What you will do: Please output only the lines running from the one that contains "How do I perform: Click" through the last line of the data below, exactly as they stand, with no pictures.

#### Recorded information

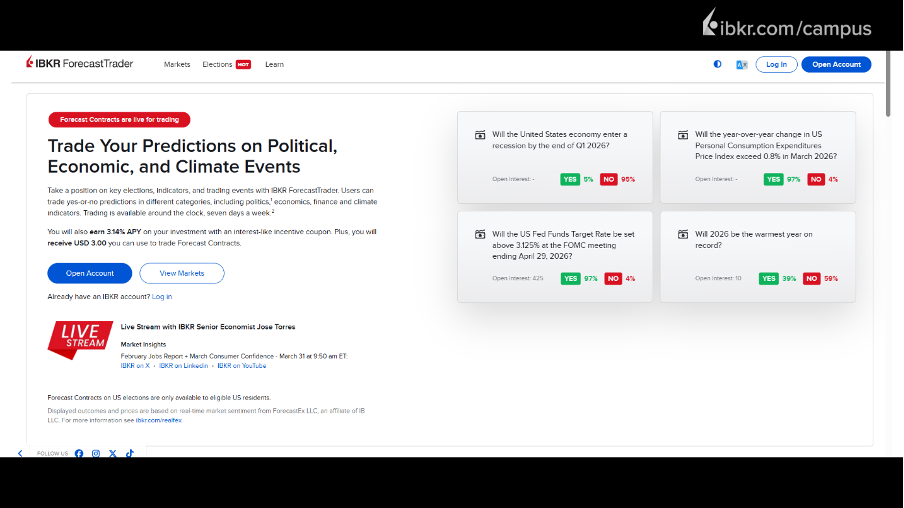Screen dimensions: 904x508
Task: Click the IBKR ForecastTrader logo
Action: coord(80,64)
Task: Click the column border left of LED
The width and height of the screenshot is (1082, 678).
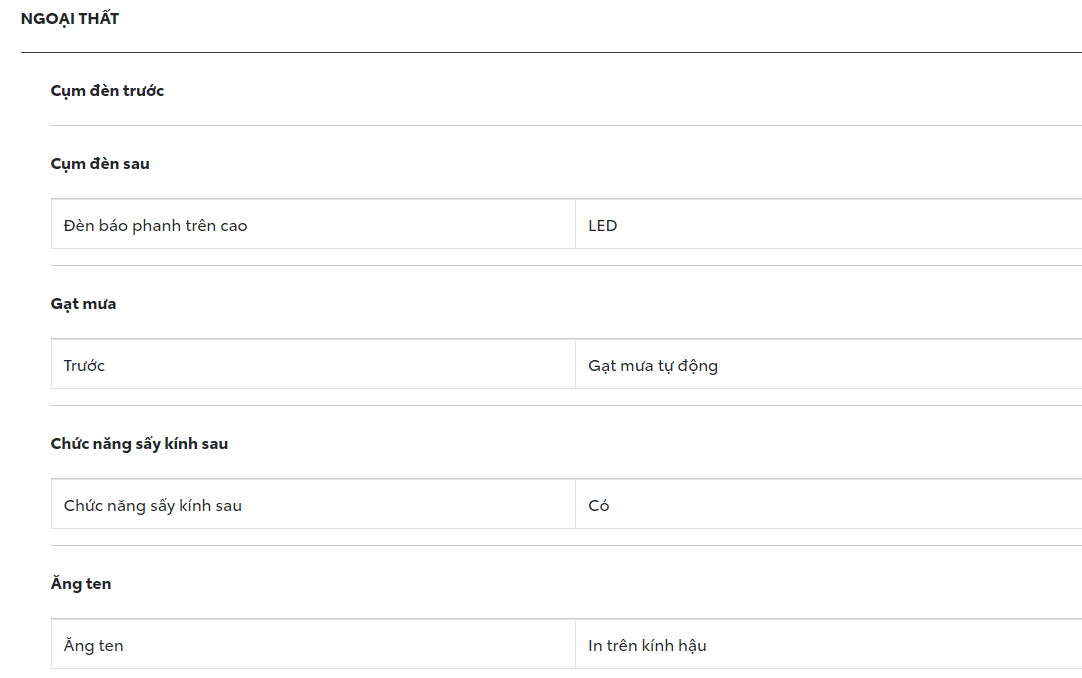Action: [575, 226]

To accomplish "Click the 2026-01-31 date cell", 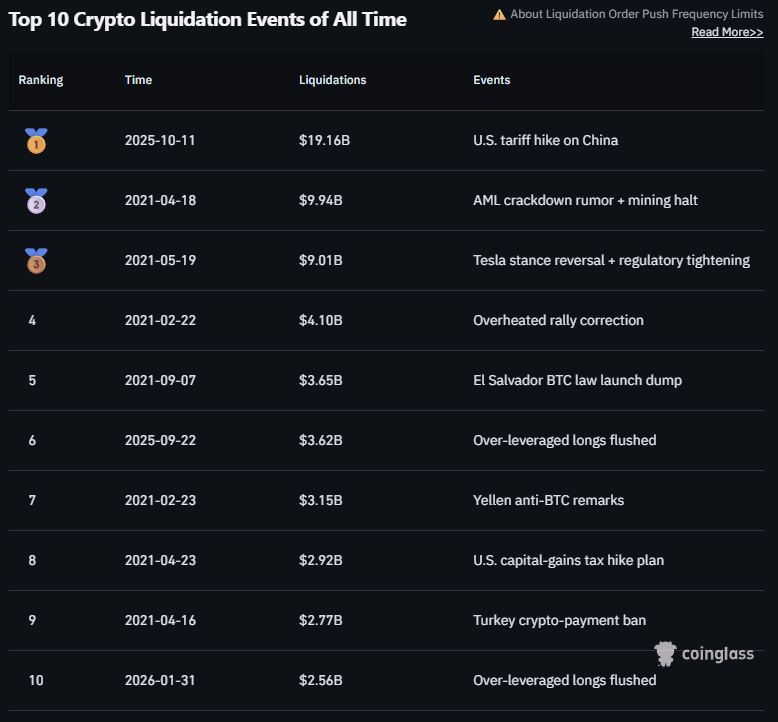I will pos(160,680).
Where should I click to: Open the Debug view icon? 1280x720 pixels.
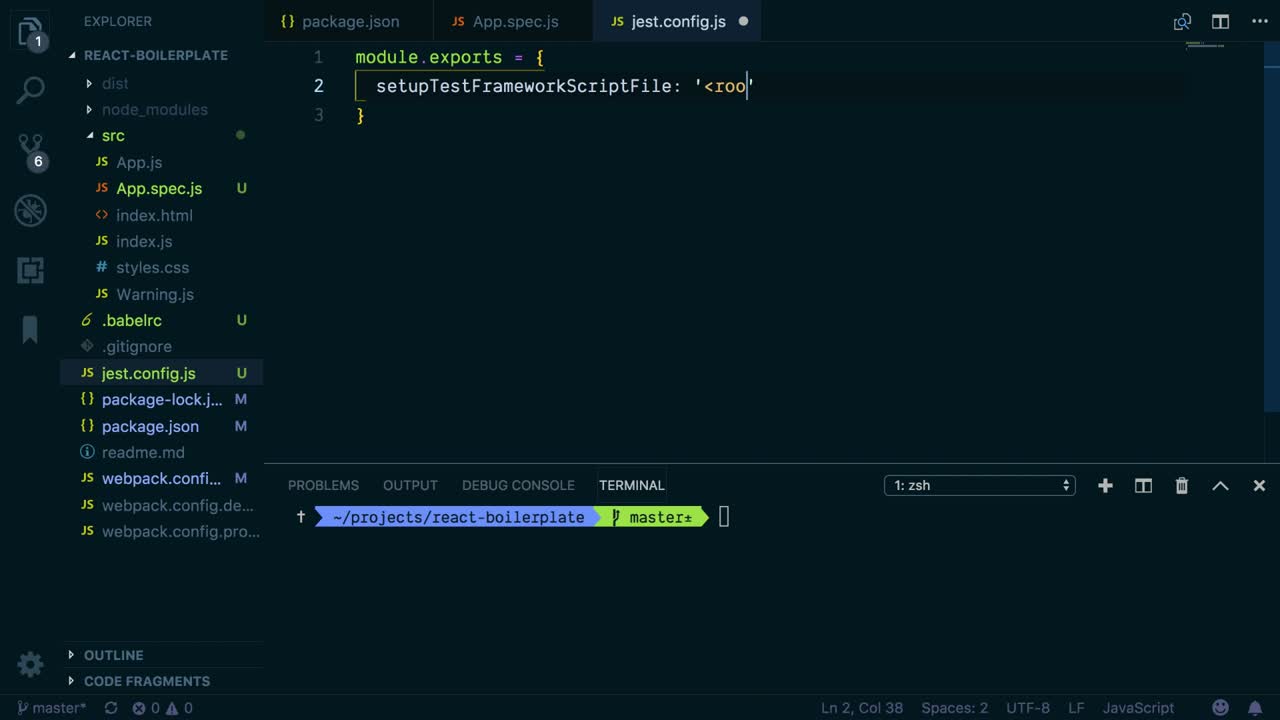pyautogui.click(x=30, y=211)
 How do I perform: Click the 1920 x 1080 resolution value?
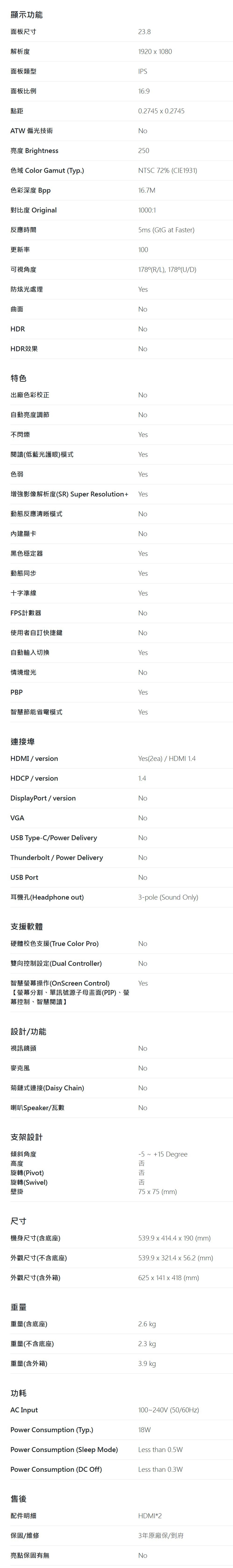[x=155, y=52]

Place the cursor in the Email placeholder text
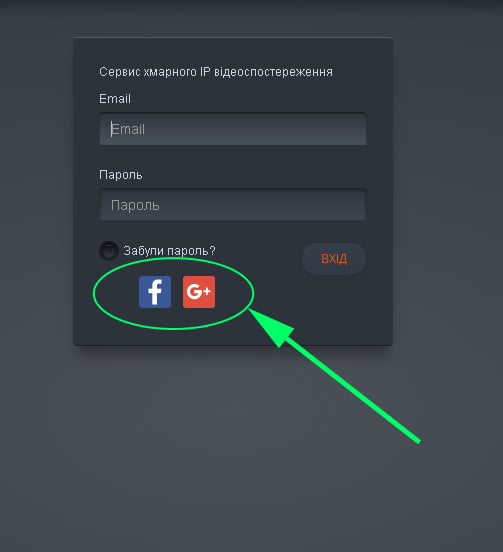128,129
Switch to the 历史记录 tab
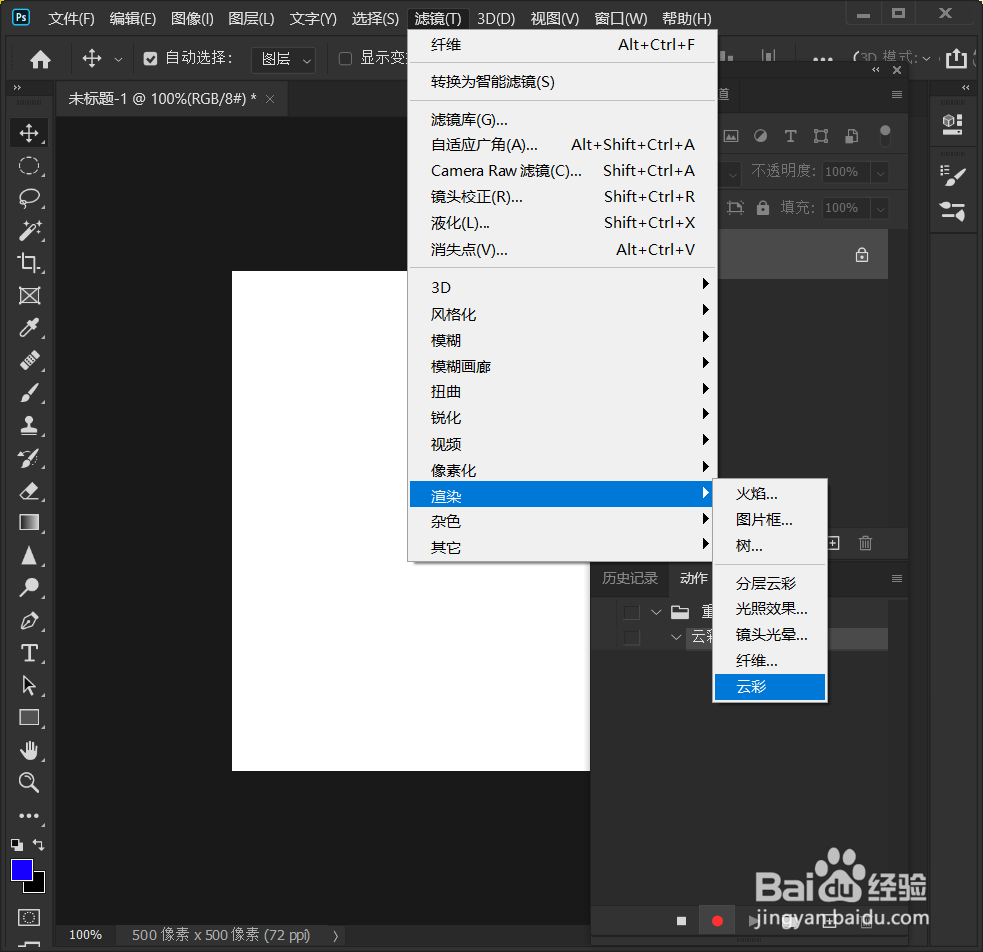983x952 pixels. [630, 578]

########

Output for this exercise:
 How do I perform: Click the 1920 x 1080 resolution value?
[x=155, y=52]

Place the cursor in the Email placeholder text
128,129
Switch to the 历史记录 tab
983x952 pixels. [630, 578]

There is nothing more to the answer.